Le président du MODEM exclut que le chef de l’État tire des conséquences gaulliennes, autrement dit honorables, de son propre discrédit et dépose les insignes de sa fonction. Par Dominique Jamet
Non seulement ça ne doit pas durer, mais ça ne peut pas durer. Invité ce dimanche du « Grand rendez-vous Europe 1/Le Monde/i>Télé », François Bayrou n’a fait que refléter une opinion de plus en plus généralement partagée en déclarant ne pas croire que François Hollande « puisse tenir jusqu’en 2017 avec une majorité déchirée ».
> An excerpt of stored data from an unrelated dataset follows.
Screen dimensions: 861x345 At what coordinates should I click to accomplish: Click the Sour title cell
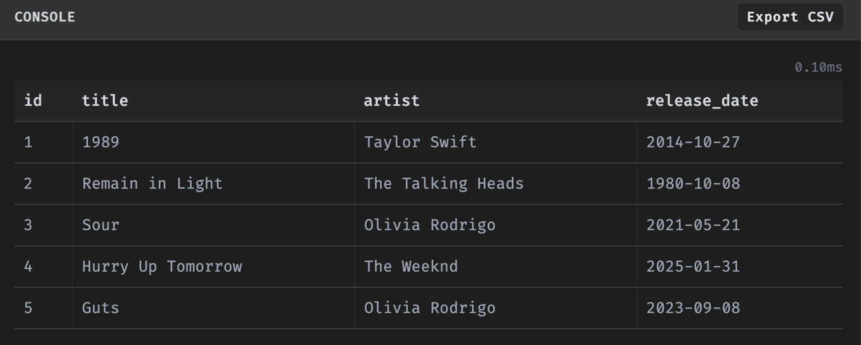point(101,225)
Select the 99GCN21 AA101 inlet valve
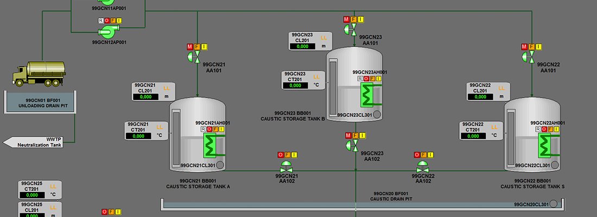This screenshot has width=597, height=217. coord(196,58)
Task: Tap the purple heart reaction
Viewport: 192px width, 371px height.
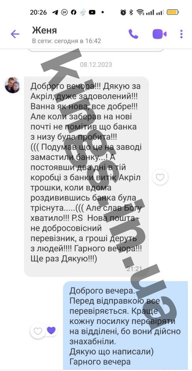Action: point(52,331)
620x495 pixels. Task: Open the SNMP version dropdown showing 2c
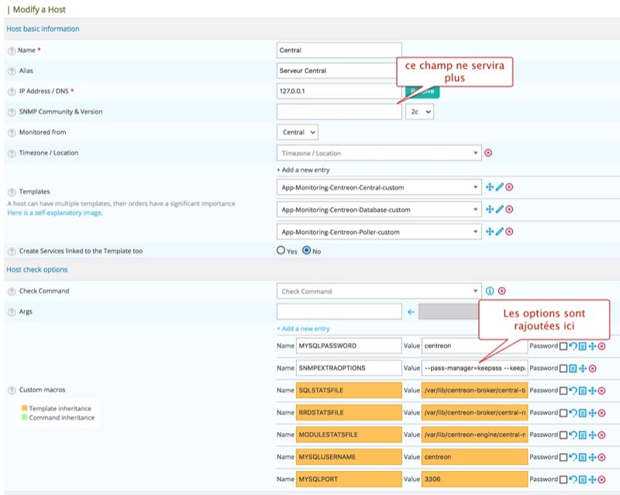tap(419, 112)
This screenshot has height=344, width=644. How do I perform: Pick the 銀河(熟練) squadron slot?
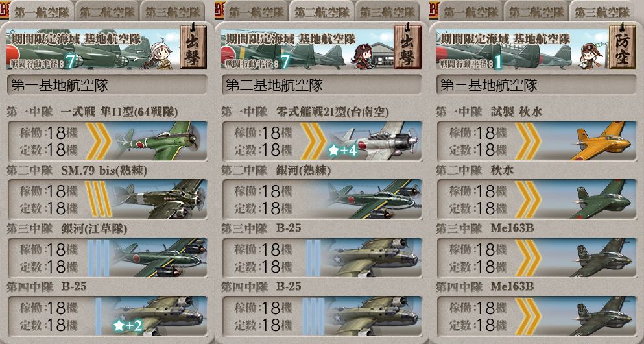322,199
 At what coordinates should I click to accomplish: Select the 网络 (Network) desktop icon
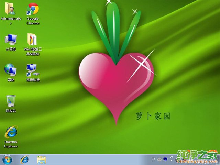pyautogui.click(x=11, y=70)
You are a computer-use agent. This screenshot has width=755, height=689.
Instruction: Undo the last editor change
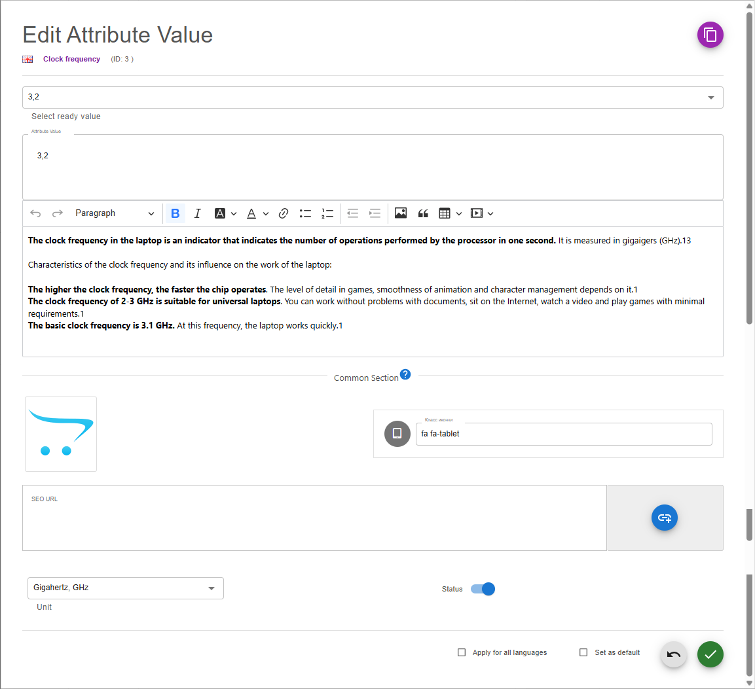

C’est le bon sens même. Appuyé sur une « majorité » massivement désavouée par le pays, et dont un nombre croissant de représentants à l’Assemblée s’activent à scier la branche pourrie sur laquelle ils sont assis, le gouvernement de Manuel Valls semble désormais à la merci de la première bourrasque venue, et les bourrasques ne manqueront pas dans les mois qui viennent, qu’elles surgissent par exemple à l’occasion d’un débat parlementaire, qu’elles soufflent en tempête de Bruxelles ou qu’elles résultent des deux nouveaux désastres électoraux promis au P.S. en 2015.
Pour autant, le président du MODEM, qui peut se targuer d’une solide expérience personnelle en matière de politique et de déconvenues, exclut que le chef de l’État tire des conséquences gaulliennes, autrement dit honorables, de son propre discrédit et dépose les insignes de sa fonction. De fait, François Hollande a affirmé avec une ténacité et une dignité inhabituelles chez lui – la ténacité du bernard-l’ermite incrusté dans sa coquille présidentielle, la dignité de la moule attachée à son bouchot de cinq ans – qu’il ne démissionnerait jamais. Jamais.
Dès lors que les institutions protègent en effet le président contre les intempéries, la seule solution à une crise majeure demeure la dissolution. Donc, à moins d’un changement du mode de scrutin, des élections législatives, toujours selon Bayrou, se traduiraient forcément par la victoire de la coalition de la droite et du centre républicain constituée sous l’égide du président de l’UMP. La logique et l’usage amèneraient alors le président de la République, contraint à la cohabitation, à faire appel au chef du parti le plus important de l’opposition devenue majorité. Tout cela est d’une grande logique.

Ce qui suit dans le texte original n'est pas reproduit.